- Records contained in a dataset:

○ ○ ○ ○

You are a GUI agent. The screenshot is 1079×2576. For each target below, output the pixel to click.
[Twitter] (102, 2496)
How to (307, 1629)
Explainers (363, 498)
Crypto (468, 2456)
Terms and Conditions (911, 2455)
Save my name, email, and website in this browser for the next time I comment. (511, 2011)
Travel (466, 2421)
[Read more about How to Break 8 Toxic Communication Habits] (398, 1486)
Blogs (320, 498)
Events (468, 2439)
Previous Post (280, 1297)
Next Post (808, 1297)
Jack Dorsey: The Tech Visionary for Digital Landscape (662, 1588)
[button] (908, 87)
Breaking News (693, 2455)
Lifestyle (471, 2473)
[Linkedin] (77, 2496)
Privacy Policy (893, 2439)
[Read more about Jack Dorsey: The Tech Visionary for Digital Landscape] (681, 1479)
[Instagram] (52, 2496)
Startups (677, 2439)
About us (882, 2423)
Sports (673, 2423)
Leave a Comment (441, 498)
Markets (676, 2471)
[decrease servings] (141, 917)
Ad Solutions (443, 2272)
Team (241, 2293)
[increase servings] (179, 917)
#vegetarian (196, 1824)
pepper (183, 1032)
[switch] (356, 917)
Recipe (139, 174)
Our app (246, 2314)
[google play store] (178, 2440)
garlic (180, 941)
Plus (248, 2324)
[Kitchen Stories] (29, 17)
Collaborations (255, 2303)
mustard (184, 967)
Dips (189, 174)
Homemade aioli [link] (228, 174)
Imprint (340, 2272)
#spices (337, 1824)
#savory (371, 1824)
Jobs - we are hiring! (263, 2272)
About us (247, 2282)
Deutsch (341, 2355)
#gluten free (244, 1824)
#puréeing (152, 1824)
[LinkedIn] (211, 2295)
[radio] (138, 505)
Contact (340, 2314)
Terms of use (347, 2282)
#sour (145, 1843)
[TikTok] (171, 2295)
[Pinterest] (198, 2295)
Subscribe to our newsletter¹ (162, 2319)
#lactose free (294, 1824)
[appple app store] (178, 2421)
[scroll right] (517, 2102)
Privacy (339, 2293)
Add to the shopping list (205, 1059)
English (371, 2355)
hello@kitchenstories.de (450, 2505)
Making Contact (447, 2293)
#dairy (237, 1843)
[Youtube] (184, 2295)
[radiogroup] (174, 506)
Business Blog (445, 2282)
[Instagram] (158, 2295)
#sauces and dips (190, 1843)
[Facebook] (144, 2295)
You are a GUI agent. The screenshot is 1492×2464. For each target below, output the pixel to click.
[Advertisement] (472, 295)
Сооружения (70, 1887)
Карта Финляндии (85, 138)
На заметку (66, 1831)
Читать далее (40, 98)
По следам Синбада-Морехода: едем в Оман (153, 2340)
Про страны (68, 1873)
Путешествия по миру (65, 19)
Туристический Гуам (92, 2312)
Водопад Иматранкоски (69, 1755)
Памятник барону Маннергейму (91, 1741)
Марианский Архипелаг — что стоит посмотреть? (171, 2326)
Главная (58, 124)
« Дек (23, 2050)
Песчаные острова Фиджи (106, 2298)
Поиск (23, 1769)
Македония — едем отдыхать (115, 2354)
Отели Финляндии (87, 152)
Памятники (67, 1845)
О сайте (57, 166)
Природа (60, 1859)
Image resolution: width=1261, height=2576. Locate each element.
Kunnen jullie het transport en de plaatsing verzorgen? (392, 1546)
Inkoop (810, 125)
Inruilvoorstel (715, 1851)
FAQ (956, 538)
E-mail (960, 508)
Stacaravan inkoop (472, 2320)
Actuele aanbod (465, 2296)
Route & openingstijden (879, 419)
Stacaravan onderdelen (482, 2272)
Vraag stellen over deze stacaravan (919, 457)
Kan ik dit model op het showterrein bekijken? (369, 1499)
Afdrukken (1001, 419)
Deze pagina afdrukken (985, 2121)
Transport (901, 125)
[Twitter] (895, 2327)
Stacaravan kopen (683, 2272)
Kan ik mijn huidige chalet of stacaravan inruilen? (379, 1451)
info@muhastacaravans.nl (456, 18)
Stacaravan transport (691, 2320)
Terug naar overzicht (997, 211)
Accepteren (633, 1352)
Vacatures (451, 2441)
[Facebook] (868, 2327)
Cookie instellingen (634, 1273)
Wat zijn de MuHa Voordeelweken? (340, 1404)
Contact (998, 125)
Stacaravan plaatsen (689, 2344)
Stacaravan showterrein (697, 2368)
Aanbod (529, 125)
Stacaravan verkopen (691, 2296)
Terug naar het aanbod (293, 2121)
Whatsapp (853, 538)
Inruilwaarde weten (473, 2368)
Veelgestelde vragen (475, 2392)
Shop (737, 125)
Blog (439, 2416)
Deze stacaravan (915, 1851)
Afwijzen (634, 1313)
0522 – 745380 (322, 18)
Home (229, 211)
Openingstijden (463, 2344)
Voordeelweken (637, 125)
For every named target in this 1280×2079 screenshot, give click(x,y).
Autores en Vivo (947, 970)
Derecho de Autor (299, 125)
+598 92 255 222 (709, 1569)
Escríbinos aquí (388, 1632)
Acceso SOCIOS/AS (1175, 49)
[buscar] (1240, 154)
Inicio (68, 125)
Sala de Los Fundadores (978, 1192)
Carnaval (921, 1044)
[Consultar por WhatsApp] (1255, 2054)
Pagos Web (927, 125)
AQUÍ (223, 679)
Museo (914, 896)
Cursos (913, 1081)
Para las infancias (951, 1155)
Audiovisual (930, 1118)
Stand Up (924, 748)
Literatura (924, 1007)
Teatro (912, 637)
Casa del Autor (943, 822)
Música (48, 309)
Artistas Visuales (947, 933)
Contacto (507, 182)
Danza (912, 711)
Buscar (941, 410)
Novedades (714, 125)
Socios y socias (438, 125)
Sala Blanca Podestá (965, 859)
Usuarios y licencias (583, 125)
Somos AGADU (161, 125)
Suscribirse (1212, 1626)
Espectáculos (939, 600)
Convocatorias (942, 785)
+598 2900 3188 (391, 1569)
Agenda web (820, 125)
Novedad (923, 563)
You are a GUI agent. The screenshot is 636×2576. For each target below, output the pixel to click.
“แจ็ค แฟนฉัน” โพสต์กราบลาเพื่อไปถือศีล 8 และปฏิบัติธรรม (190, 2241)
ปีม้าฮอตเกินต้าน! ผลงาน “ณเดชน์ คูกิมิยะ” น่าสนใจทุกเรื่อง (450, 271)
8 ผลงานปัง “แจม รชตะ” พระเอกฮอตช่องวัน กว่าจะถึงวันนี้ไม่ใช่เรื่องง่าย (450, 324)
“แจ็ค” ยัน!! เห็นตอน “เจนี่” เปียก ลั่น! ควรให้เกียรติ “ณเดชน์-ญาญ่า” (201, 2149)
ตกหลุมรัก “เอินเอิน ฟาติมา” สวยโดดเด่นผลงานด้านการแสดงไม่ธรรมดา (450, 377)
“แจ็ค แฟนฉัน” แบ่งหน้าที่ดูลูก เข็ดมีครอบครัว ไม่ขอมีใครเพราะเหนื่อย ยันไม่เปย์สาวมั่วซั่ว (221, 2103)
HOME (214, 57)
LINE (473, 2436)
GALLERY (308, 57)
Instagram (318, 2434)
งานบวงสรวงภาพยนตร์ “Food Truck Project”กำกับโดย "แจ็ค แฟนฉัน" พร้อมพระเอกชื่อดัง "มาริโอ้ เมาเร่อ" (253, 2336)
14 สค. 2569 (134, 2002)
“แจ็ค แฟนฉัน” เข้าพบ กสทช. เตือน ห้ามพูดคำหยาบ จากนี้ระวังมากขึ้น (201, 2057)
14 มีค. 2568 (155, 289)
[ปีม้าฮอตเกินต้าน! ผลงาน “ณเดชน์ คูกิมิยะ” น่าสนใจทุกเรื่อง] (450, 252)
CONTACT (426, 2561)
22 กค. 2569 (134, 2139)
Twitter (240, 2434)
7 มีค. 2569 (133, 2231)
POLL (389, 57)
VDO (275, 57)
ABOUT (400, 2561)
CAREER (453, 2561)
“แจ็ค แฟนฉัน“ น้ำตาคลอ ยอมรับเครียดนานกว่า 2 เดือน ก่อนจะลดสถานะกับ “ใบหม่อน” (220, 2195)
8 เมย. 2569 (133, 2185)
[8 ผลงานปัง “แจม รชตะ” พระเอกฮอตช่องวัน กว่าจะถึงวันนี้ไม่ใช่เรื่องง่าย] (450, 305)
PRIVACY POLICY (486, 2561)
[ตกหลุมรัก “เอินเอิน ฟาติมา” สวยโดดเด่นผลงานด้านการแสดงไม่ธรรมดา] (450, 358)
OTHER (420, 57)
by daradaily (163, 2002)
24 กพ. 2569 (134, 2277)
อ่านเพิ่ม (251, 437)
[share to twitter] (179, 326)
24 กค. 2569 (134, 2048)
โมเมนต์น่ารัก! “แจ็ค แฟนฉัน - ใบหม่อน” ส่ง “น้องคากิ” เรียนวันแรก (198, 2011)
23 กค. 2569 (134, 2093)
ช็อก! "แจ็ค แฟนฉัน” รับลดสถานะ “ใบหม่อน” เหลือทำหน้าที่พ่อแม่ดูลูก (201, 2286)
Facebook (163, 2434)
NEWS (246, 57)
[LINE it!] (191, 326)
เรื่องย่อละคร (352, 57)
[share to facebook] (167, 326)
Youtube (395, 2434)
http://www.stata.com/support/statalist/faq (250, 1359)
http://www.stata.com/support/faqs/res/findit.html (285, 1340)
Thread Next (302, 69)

○ ○ ○ ○

- Assignment:
Exactly as they appear above, write out the line containing "กว่าจะถึงวันนี้ไม่ใช่เรื่องง่าย] (450, 305)" and each line that comes after it in the records.

- The answer:
[8 ผลงานปัง “แจม รชตะ” พระเอกฮอตช่องวัน กว่าจะถึงวันนี้ไม่ใช่เรื่องง่าย] (450, 305)
PRIVACY POLICY (486, 2561)
[ตกหลุมรัก “เอินเอิน ฟาติมา” สวยโดดเด่นผลงานด้านการแสดงไม่ธรรมดา] (450, 358)
OTHER (420, 57)
by daradaily (163, 2002)
24 กพ. 2569 (134, 2277)
อ่านเพิ่ม (251, 437)
[share to twitter] (179, 326)
24 กค. 2569 (134, 2048)
โมเมนต์น่ารัก! “แจ็ค แฟนฉัน - ใบหม่อน” ส่ง “น้องคากิ” เรียนวันแรก (198, 2011)
23 กค. 2569 (134, 2093)
ช็อก! "แจ็ค แฟนฉัน” รับลดสถานะ “ใบหม่อน” เหลือทำหน้าที่พ่อแม่ดูลูก (201, 2286)
Facebook (163, 2434)
NEWS (246, 57)
[LINE it!] (191, 326)
เรื่องย่อละคร (352, 57)
[share to facebook] (167, 326)
Youtube (395, 2434)
http://www.stata.com/support/statalist/faq (250, 1359)
http://www.stata.com/support/faqs/res/findit.html (285, 1340)
Thread Next (302, 69)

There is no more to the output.